When towards the end of August 2021, inflation started to accelerate, the phenomenon was attributed to the end of the pandemic. Then came the Russian invasion of Ukraine, the double-digit rates came, but it took until November 2022 for the central banks and especially the FED to abandon the term “transitional”.

We have reached June 2023, the rate hikes are back to back but o inflation insists. And increases in food remain in double digits despite the fact that energy prices have almost returned to pre-war levels. What happens;

A first explanation has to do with the fact that – we may sometimes forget – but the war on Europe’s borders continues. Russia has agreed to a 2-month extension of the agreement for the safe export of Ukrainian grain, but Kiev complains of obstacles, while the quantities to be made available are smaller anyway due to the war. The problems in the supply chain therefore remain.

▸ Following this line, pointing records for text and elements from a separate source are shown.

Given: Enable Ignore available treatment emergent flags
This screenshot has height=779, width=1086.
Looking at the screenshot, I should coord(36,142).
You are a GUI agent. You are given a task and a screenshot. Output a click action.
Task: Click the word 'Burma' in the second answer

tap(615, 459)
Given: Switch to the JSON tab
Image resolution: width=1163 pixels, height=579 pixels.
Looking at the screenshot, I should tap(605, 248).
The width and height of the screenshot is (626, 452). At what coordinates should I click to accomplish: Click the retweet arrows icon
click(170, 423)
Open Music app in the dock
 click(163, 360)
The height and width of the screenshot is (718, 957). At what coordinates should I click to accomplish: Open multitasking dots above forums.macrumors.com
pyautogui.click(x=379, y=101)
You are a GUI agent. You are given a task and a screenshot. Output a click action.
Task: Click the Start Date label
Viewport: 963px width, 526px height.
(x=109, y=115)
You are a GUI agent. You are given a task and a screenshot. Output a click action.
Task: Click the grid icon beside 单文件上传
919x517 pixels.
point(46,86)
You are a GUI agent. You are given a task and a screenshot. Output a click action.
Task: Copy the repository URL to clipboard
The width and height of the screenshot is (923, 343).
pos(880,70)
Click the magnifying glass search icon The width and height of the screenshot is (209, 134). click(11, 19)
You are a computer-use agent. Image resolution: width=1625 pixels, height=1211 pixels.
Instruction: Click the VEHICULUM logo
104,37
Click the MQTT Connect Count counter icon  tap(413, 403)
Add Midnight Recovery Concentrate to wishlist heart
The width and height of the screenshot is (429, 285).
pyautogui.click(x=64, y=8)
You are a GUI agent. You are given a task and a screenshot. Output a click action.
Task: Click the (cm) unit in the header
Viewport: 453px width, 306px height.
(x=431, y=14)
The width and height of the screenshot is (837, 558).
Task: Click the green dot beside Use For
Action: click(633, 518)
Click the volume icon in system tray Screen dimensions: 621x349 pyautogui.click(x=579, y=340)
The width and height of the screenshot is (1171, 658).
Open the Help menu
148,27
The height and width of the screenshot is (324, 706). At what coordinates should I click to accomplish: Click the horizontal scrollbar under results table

A large part of the responsibility, for most the biggest, lies with businesses. The term greedflation or else the inflation of greed is making its presence felt more and more as businesses are “accused” of keeping the prices of their products high in order to increase their profits. Italy’s central banker himself, Fabio Panetta, said that while production costs are falling, retail prices are rising and business profits are rising with them. All relevant analyzes bring the example of the automobile industry. Europe’s 5 biggest increased their profits from €24bn in 2019 to €68bn in 2022 despite selling 25% fewer cars. The same goes for many food chains.

In some cases, companies have arguments, and even eighty. One of them is the labor cost which has increased significantly. The 4th quarter of 2022 e.g. wages in Europe increased by 5.1% on average. Several countries recorded double-digit rates, above inflation in fact. Economists call the phenomenon the wage/price spiral. As prices rise, wages rise – especially in markets with labor shortages combined with low birth rates – and this leads to further price increases. In the last 2 s/t given by Christine Lagarde he has referred to the collective agreements signed across Europe which, let’s say, are considered by Frankfurt to be “generous”.

Consumers are also to blame. It is not possible for prices to be sky high but for consumption not to decline even for items that are not considered essential. In Greece e.g. 2022 ended with inflation of 9.3% but private consumption grew by 7.2% in Budget 2023. The market saying goes that the cure for high prices is high prices. At some point, the consumer will call it quits, cut back on purchases, and prices will begin to drop.

Some values ​​do not have a short cycle. For example rents, school fees and even cinema tickets change once a year unlike petrol station or supermarket prices and therefore follow the general trend with a delay.

Climate change could not be missing here either. Rains, fires, glaciers and drought will appear more and more frequently affecting the supply of products and therefore their prices. Let’s take rice for example. The bad weather in China and Pakistan they reduced harvests resulting in the biggest shortage in 20 years as demand also increased as many consumers switched to rice after Ukrainian grain stopped coming. As a result, the price of rice soared to its highest point since 2011.